__SELECTED EXTRACT__:
##########

This week marks the 10th anniversary of the DC weekly series 52. The celebration started Monday with the release of episode 1 of the Podicus Wrecks podcast. During which, I spend 50 minutes discussing the stories within 52 and some thoughts on the series. The rest of the week, I will be posting more detailed recaps of each of these stories. On Tuesday, I recapped The Rise and Fall of Black Adam. Yestday’s story was The Science Squad and World War 3. Today’s story is Lost in Space. DC Wikia calls it Mystery in Space, but I think I like Lost in Space more.
During the events of Infinite Crisis, a large group of heroes were sent into space. Alan Grant, Hawkgirl and some others were trapped in a zeta beam. Alan says that there’s not a sign of Adam Strange, Animal Man, and Starfire, and they are presumed dead. Mal Duncan has merged with the voice box of Red Tornado, and it warns that 52 is coming.
It turns out that Adam Strange, Animal Man and Starfire are stranded on a planet somewhere in outer space. They are captured by Devilance the Pursuer, but pretty easily escape from him. They take his lance to use as a power source. He makes it sound to them like someone doesn’t like that they may have seen something in the universe and have put a bounty on their heads.
They also come across Lobo, who actually saves them from Devilance, who was pursuing them. After some interesting negotiations between Starfire and Lobo, she reports back that Lobo has turned to religion, and actually needs their help. They then find out that Lobo is serving as the Archbishop of the church of the Triplefold Fish God on a planet full of alien refugees. Starfire uses the Emerald Eye of Ekron to save some refugees from a swarm of parasites. Lobo lets them know that they need to leave now, because using the eye just sent a signal to the Head of Ekron.

##########

__REQUIRED WORK__:
• a. In the 52 recap, condense the paragraph beginning "It turns out that Adam Strange" into a short bulleted list that keeps its main facts.
• b. Name every story title that the 52 recap says is recapped during the anniversary week, using the titles the writer prefers.
• c. From the 52 recap, retype the stretch from "They also come" through "Head of Ekron.".

__ENTRIES SUPPLIED__:
##########

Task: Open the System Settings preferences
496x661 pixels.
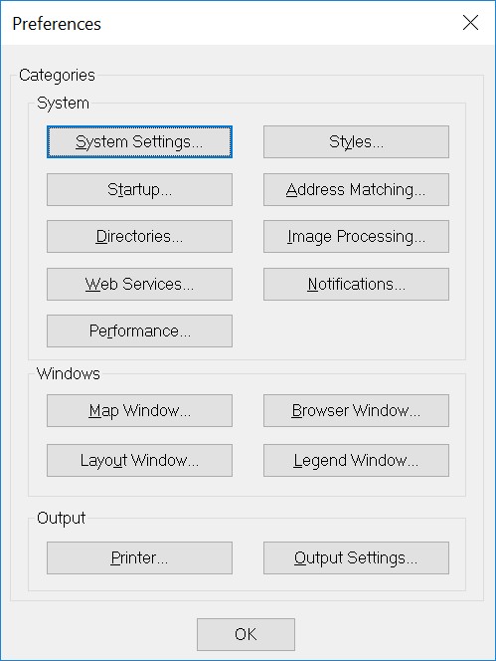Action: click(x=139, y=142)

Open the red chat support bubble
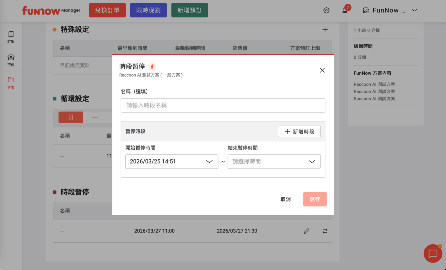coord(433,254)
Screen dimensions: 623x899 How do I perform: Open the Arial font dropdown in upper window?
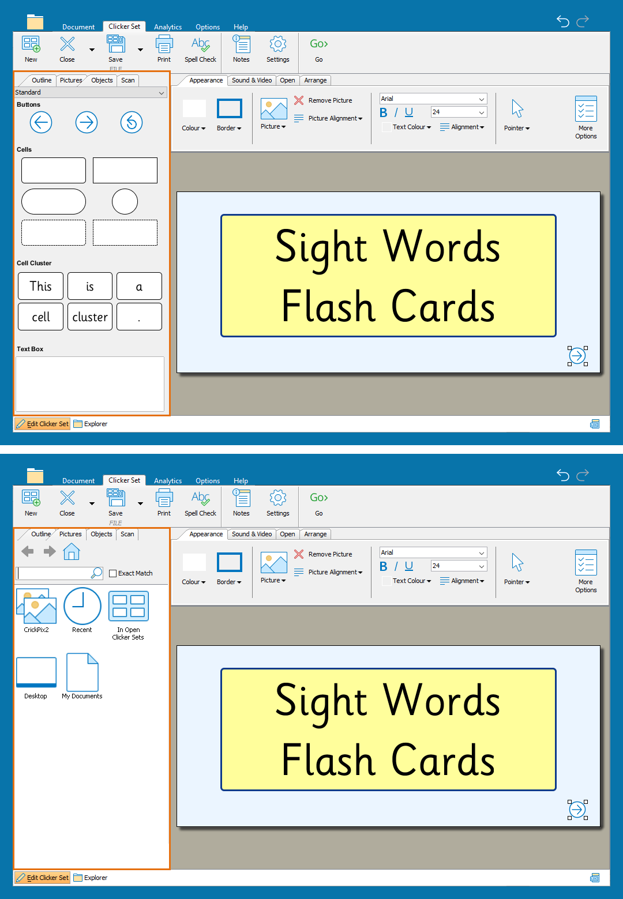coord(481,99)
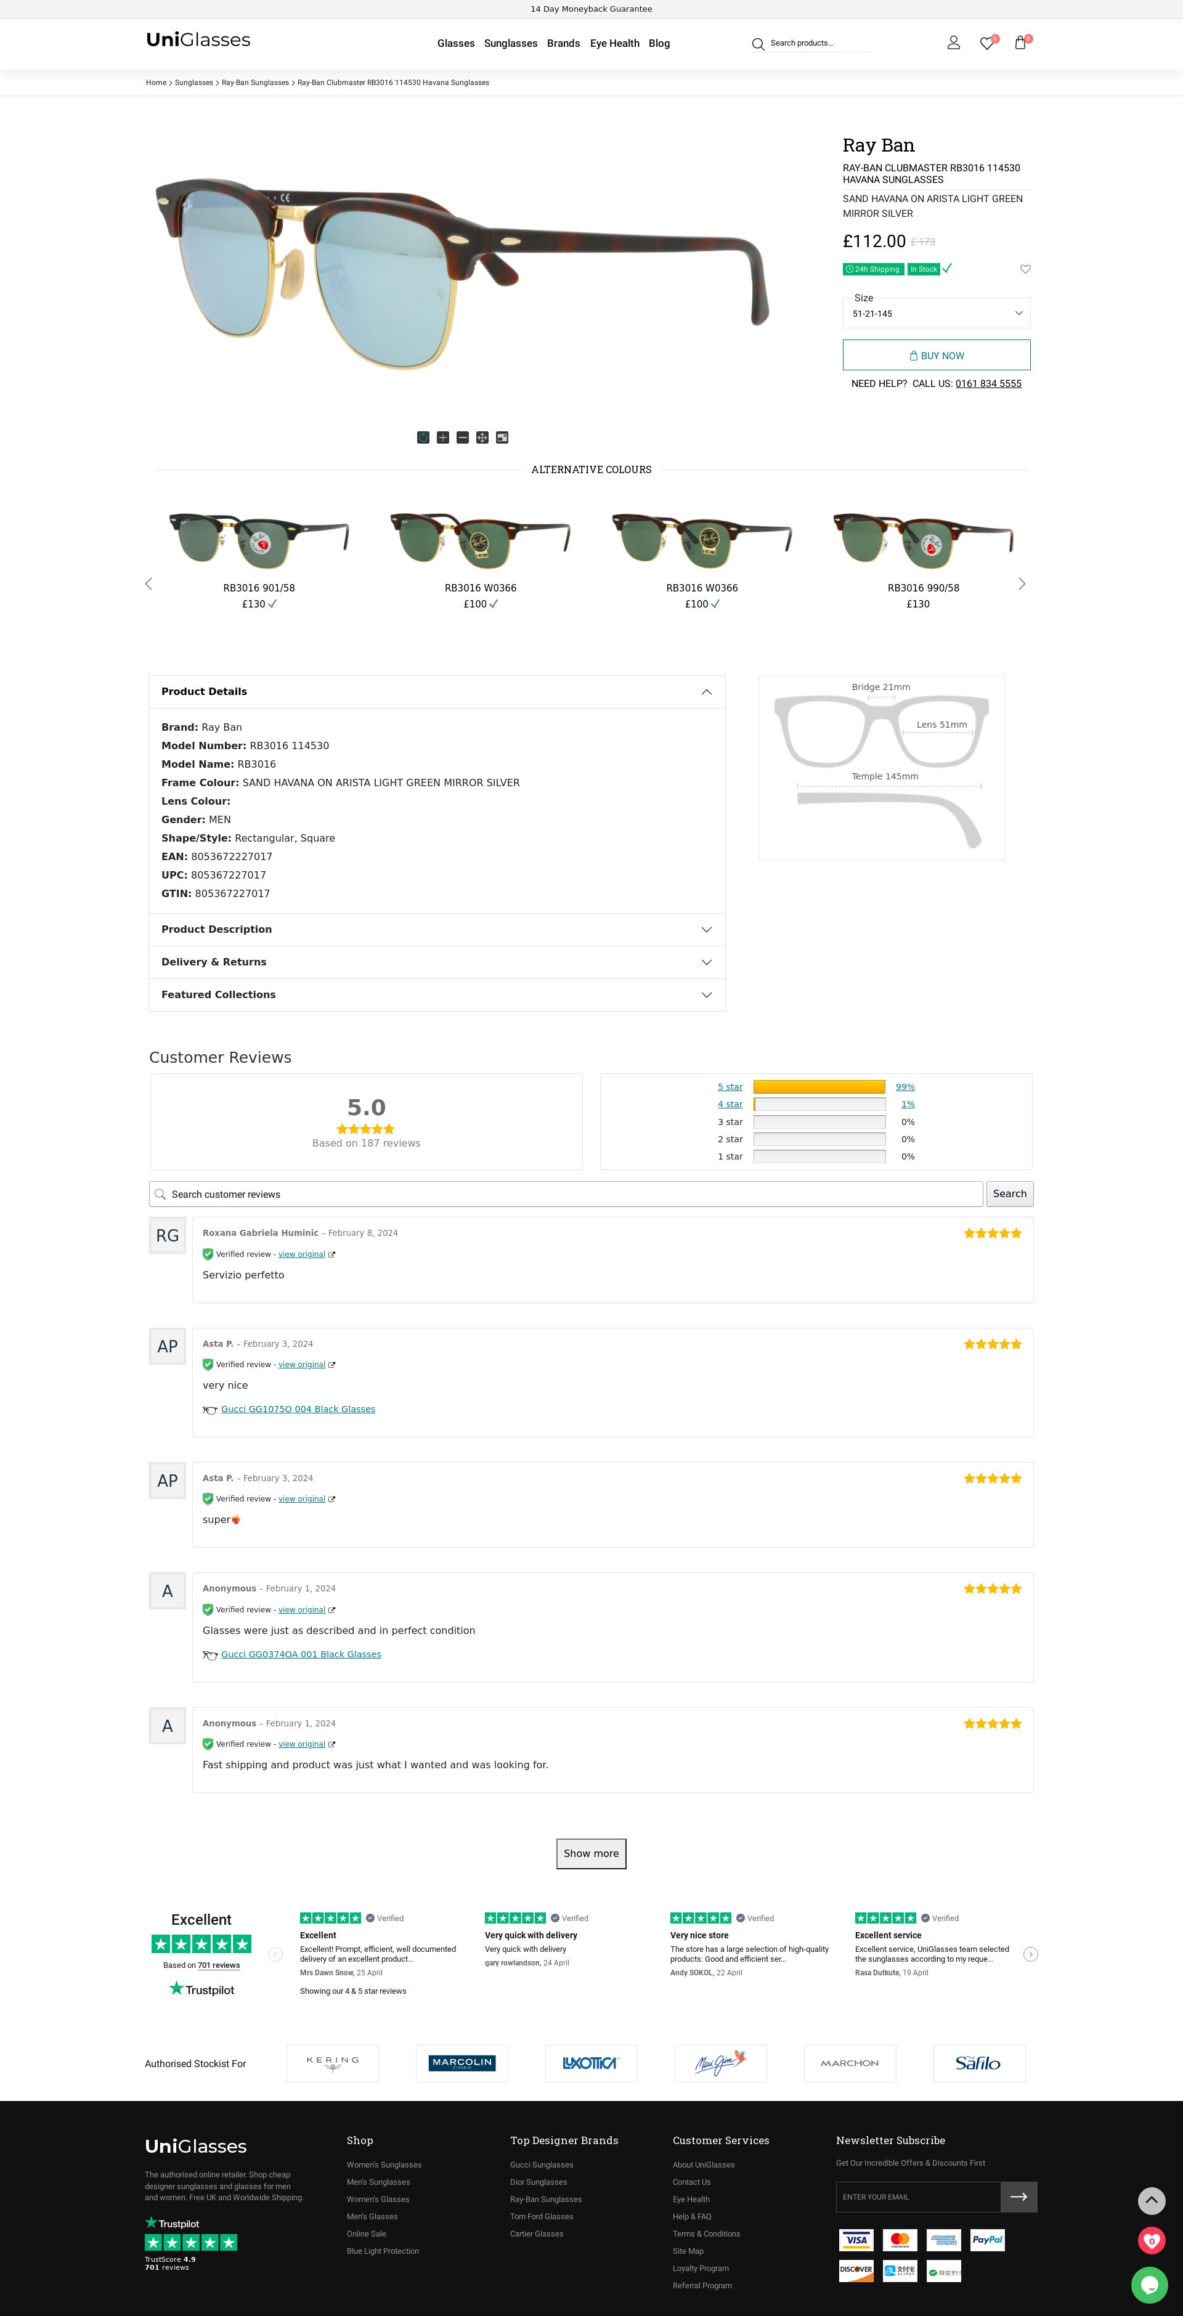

##########

__RESULTS BY TASK__:
• a.
- Adam Strange, Animal Man and Starfire are stranded on a planet somewhere in outer space.
- Devilance the Pursuer captures them, but they escape from him fairly easily.
- They take his lance to use as a power source.
- Devilance suggests that someone has put a bounty on their heads because they may have seen something in the universe.

• b.
- The Rise and Fall of Black Adam
- The Science Squad and World War 3
- Lost in Space

• c.
They also come across Lobo, who actually saves them from Devilance, who was pursuing them. After some interesting negotiations between Starfire and Lobo, she reports back that Lobo has turned to religion, and actually needs their help. They then find out that Lobo is serving as the Archbishop of the church of the Triplefold Fish God on a planet full of alien refugees. Starfire uses the Emerald Eye of Ekron to save some refugees from a swarm of parasites. Lobo lets them know that they need to leave now, because using the eye just sent a signal to the Head of Ekron.